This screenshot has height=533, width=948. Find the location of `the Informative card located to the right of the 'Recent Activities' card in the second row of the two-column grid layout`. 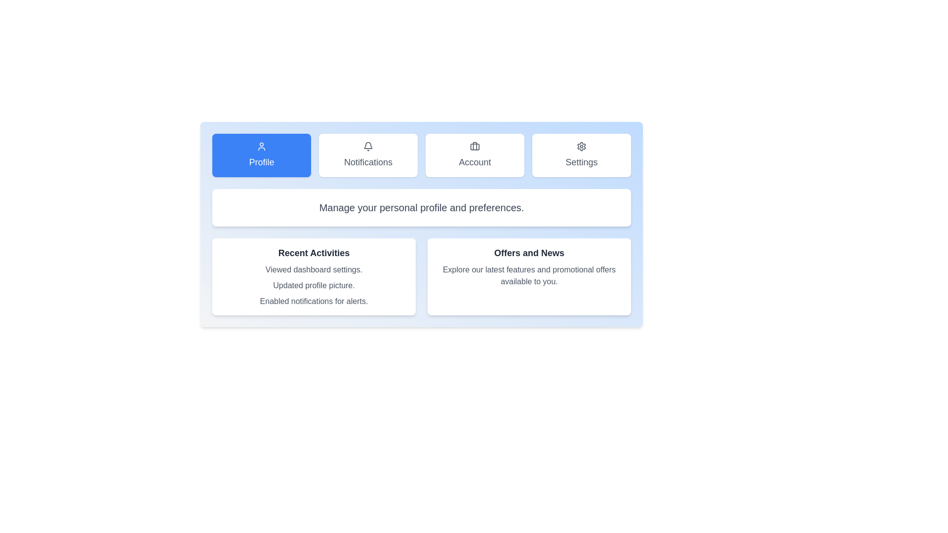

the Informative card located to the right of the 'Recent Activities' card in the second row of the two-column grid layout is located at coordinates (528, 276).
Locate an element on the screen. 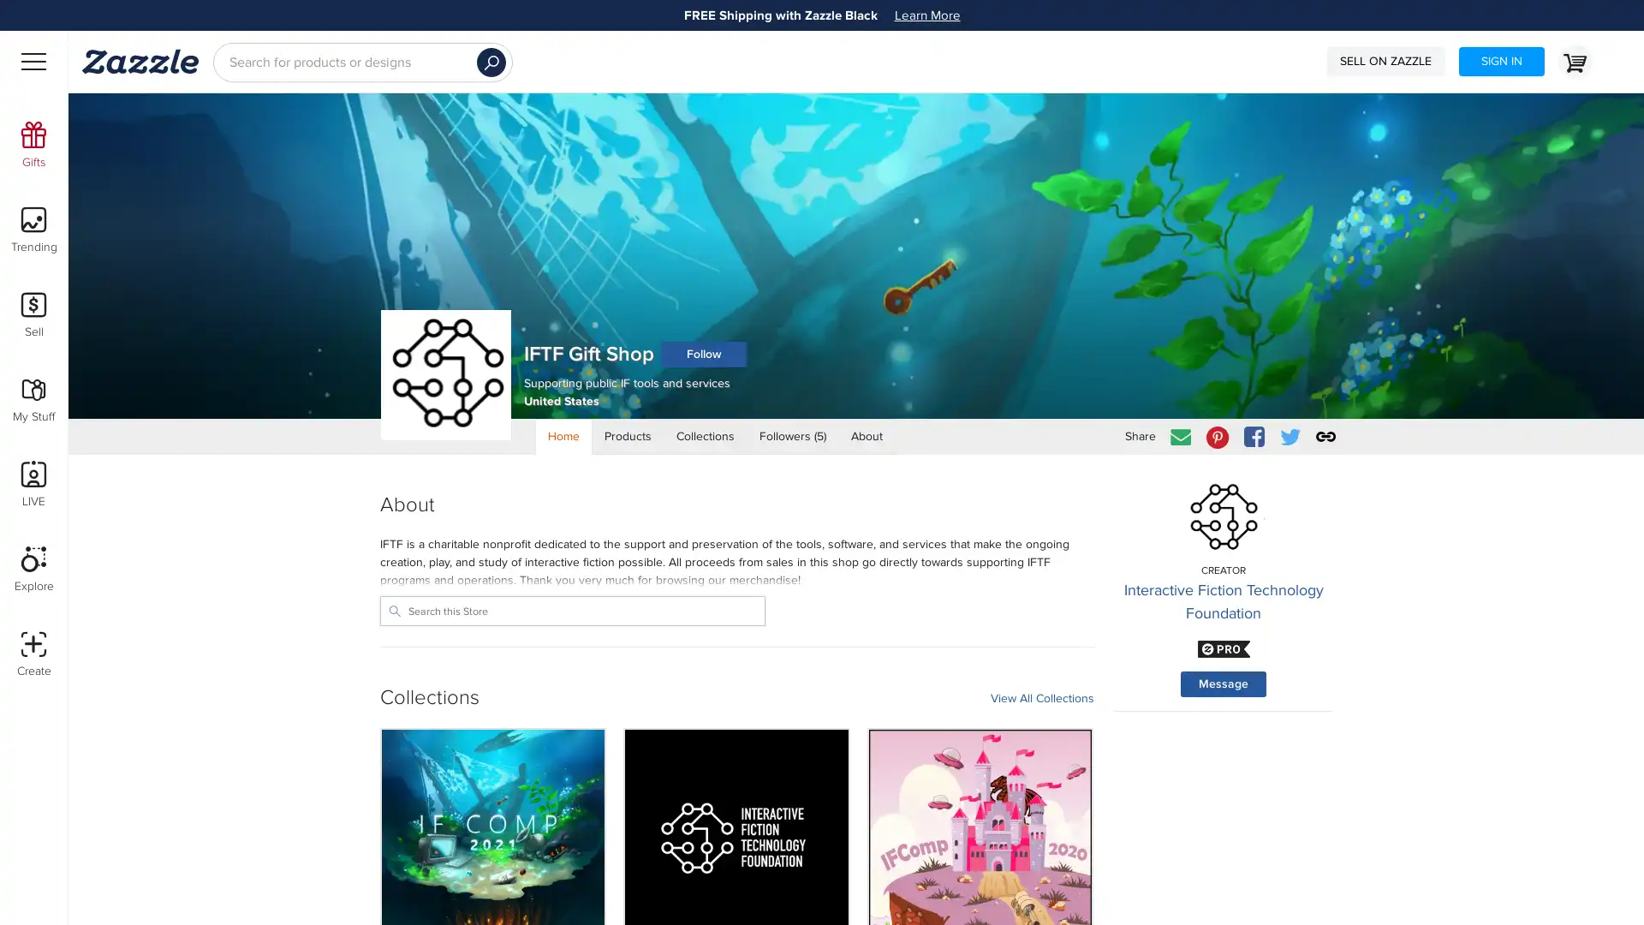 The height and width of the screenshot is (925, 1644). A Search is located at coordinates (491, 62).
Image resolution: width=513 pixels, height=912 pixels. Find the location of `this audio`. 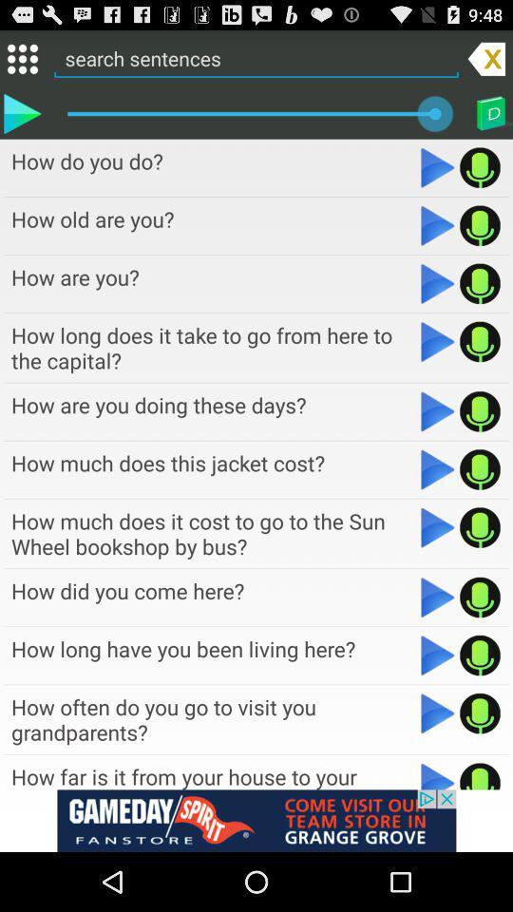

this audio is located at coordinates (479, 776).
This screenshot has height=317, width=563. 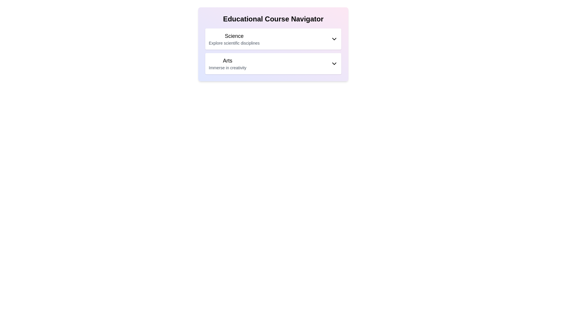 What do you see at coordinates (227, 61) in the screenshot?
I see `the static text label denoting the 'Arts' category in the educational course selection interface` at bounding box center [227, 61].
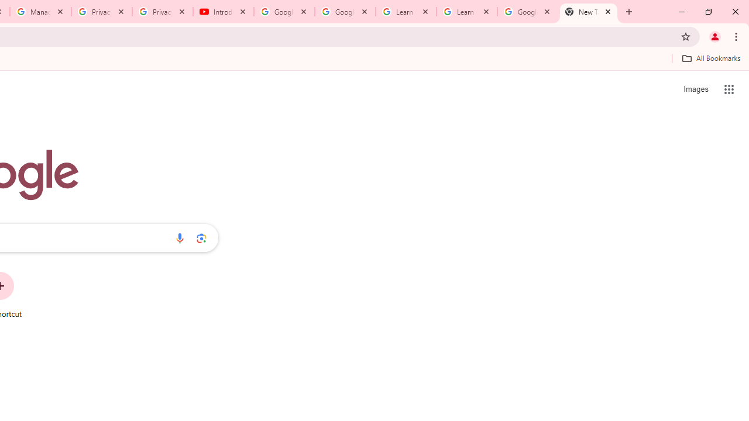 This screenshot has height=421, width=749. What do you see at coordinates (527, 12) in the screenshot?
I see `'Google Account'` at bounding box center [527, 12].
---
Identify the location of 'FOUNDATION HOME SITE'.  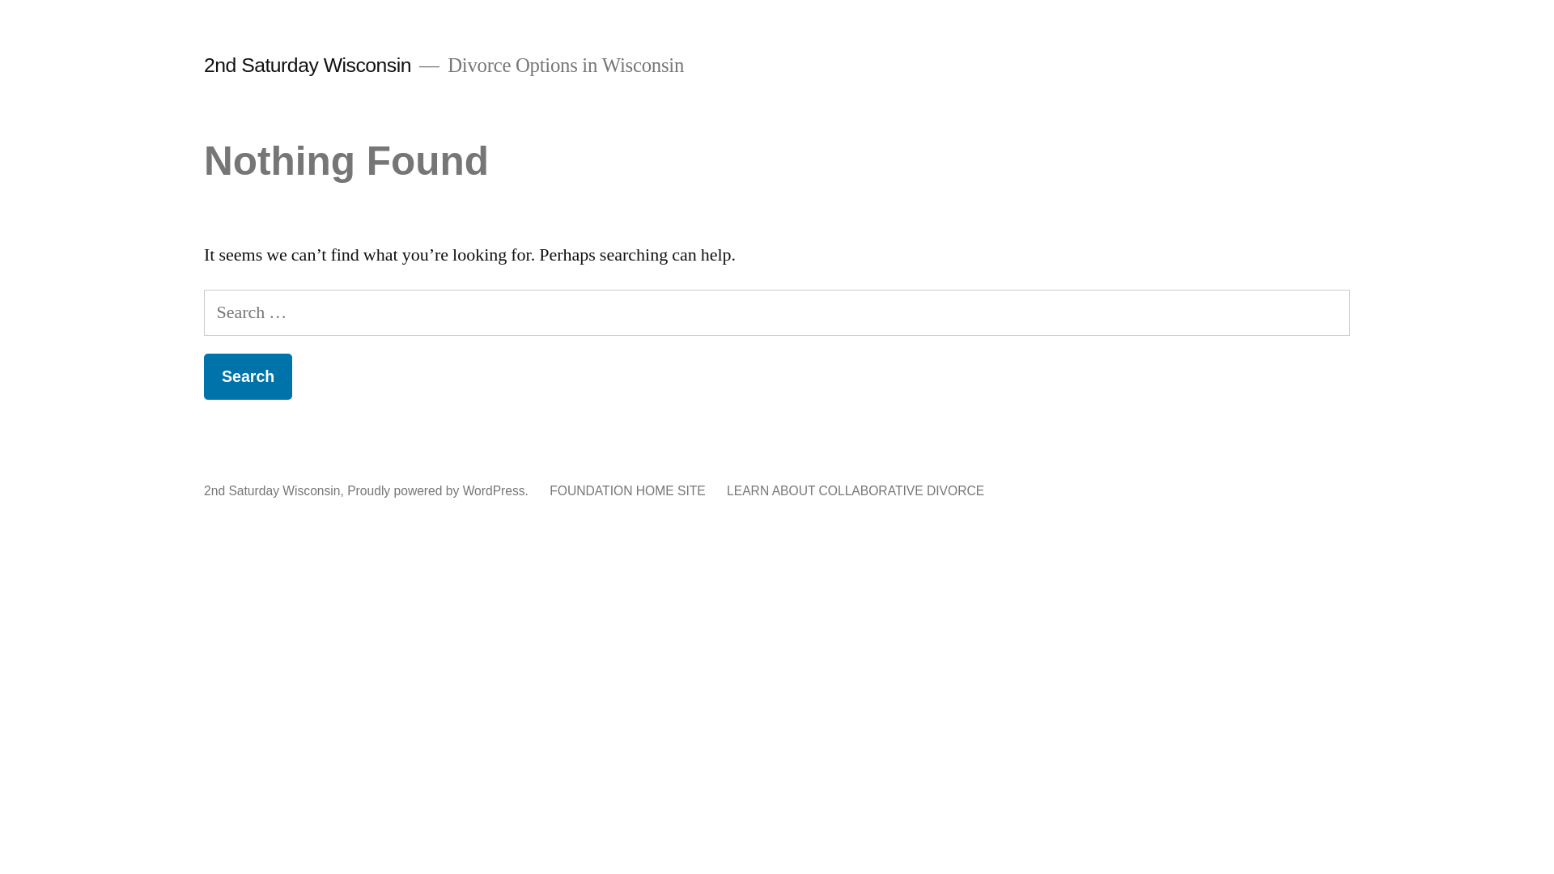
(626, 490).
---
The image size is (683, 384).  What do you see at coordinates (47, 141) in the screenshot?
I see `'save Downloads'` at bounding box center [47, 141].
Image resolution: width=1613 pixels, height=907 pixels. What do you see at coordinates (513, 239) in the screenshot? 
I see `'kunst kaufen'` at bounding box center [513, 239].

■ Required task
Could you put everything in the material from the line containing "Image resolution: width=1613" down to the line containing "center [513, 239].", both included, into a JSON list of strings with one string per line and blank lines left out?

■ Correct result
[
  "Image resolution: width=1613 pixels, height=907 pixels. What do you see at coordinates (513, 239) in the screenshot? ",
  "I see `'kunst kaufen'` at bounding box center [513, 239]."
]